# [YOUR ASSIGNMENT]
Copy all of the records below verbatim.

# [RECORDS FOR PROCESSING]
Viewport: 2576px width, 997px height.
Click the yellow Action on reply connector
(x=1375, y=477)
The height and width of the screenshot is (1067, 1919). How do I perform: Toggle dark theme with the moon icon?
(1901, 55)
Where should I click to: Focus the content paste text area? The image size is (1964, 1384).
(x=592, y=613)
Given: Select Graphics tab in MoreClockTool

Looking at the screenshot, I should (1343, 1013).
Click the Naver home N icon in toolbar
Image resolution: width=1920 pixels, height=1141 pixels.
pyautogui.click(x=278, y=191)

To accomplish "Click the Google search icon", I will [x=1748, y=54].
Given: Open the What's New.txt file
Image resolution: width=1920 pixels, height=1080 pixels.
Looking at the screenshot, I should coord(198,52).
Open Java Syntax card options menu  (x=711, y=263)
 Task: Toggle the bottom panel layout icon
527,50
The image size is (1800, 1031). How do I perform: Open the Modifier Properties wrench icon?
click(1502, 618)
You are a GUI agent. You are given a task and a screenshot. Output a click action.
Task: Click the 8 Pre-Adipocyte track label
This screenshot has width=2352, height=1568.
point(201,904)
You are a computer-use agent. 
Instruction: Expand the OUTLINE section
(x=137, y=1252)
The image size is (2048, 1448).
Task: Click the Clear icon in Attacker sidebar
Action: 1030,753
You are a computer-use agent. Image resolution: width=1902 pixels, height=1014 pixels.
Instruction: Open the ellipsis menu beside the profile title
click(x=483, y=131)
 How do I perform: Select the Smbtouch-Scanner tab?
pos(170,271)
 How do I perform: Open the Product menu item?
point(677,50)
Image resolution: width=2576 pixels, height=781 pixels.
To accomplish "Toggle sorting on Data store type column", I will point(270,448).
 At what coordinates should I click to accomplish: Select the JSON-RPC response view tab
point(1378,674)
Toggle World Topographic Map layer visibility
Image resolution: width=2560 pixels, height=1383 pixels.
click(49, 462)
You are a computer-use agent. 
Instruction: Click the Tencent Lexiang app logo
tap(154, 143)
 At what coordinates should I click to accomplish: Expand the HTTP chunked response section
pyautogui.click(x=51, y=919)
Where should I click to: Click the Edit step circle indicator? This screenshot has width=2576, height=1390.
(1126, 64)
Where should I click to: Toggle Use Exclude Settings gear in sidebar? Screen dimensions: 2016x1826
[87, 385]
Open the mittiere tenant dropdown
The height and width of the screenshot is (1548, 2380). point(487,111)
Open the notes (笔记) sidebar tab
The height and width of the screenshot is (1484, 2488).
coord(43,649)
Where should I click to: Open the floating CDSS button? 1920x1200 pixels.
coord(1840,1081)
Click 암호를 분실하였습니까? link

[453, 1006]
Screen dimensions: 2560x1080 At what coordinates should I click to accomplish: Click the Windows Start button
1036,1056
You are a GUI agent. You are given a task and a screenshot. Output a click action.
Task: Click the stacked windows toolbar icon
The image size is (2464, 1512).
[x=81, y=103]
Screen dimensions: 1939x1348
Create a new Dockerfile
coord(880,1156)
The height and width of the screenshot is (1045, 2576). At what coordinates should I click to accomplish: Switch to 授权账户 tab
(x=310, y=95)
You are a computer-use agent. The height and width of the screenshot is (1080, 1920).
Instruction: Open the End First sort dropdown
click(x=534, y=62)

# [RESPONSE FOR THIS EXERCISE]
Viewport: 2576px width, 997px height.
Click the yellow Action on reply connector
(x=1375, y=477)
The height and width of the screenshot is (1067, 1919). How do I perform: Toggle dark theme with the moon icon?
(1901, 55)
Where should I click to: Focus the content paste text area? The image size is (1964, 1384).
(x=592, y=613)
Given: Select Graphics tab in MoreClockTool

Looking at the screenshot, I should (1343, 1013).
Click the Naver home N icon in toolbar
Image resolution: width=1920 pixels, height=1141 pixels.
pyautogui.click(x=278, y=191)

To accomplish "Click the Google search icon", I will [x=1748, y=54].
Given: Open the What's New.txt file
Image resolution: width=1920 pixels, height=1080 pixels.
Looking at the screenshot, I should coord(198,52).
Open Java Syntax card options menu  (x=711, y=263)
 Task: Toggle the bottom panel layout icon
527,50
The image size is (1800, 1031). How do I perform: Open the Modifier Properties wrench icon?
click(1502, 618)
You are a GUI agent. You are given a task and a screenshot. Output a click action.
Task: Click the 8 Pre-Adipocyte track label
This screenshot has width=2352, height=1568.
point(201,904)
You are a computer-use agent. 
Instruction: Expand the OUTLINE section
(x=137, y=1252)
The image size is (2048, 1448).
Task: Click the Clear icon in Attacker sidebar
Action: 1030,753
You are a computer-use agent. Image resolution: width=1902 pixels, height=1014 pixels.
Instruction: Open the ellipsis menu beside the profile title
click(x=483, y=131)
 How do I perform: Select the Smbtouch-Scanner tab?
pos(170,271)
 How do I perform: Open the Product menu item?
point(677,50)
Image resolution: width=2576 pixels, height=781 pixels.
To accomplish "Toggle sorting on Data store type column", I will point(270,448).
 At what coordinates should I click to accomplish: Select the JSON-RPC response view tab
point(1378,674)
Toggle World Topographic Map layer visibility
Image resolution: width=2560 pixels, height=1383 pixels.
click(49, 462)
You are a computer-use agent. 
Instruction: Click the Tencent Lexiang app logo
tap(154, 143)
 At what coordinates should I click to accomplish: Expand the HTTP chunked response section
pyautogui.click(x=51, y=919)
Where should I click to: Click the Edit step circle indicator? This screenshot has width=2576, height=1390.
(1126, 64)
Where should I click to: Toggle Use Exclude Settings gear in sidebar? Screen dimensions: 2016x1826
[87, 385]
Open the mittiere tenant dropdown
The height and width of the screenshot is (1548, 2380). point(487,111)
Open the notes (笔记) sidebar tab
The height and width of the screenshot is (1484, 2488).
coord(43,649)
Where should I click to: Open the floating CDSS button? 1920x1200 pixels.
coord(1840,1081)
Click 암호를 분실하였습니까? link

[453, 1006]
Screen dimensions: 2560x1080 At what coordinates should I click to accomplish: Click the Windows Start button
1036,1056
You are a GUI agent. You are given a task and a screenshot. Output a click action.
Task: Click the stacked windows toolbar icon
The image size is (2464, 1512).
[x=81, y=103]
Screen dimensions: 1939x1348
Create a new Dockerfile
coord(880,1156)
The height and width of the screenshot is (1045, 2576). At what coordinates should I click to accomplish: Switch to 授权账户 tab
(x=310, y=95)
You are a computer-use agent. The height and width of the screenshot is (1080, 1920).
Instruction: Open the End First sort dropdown
click(x=534, y=62)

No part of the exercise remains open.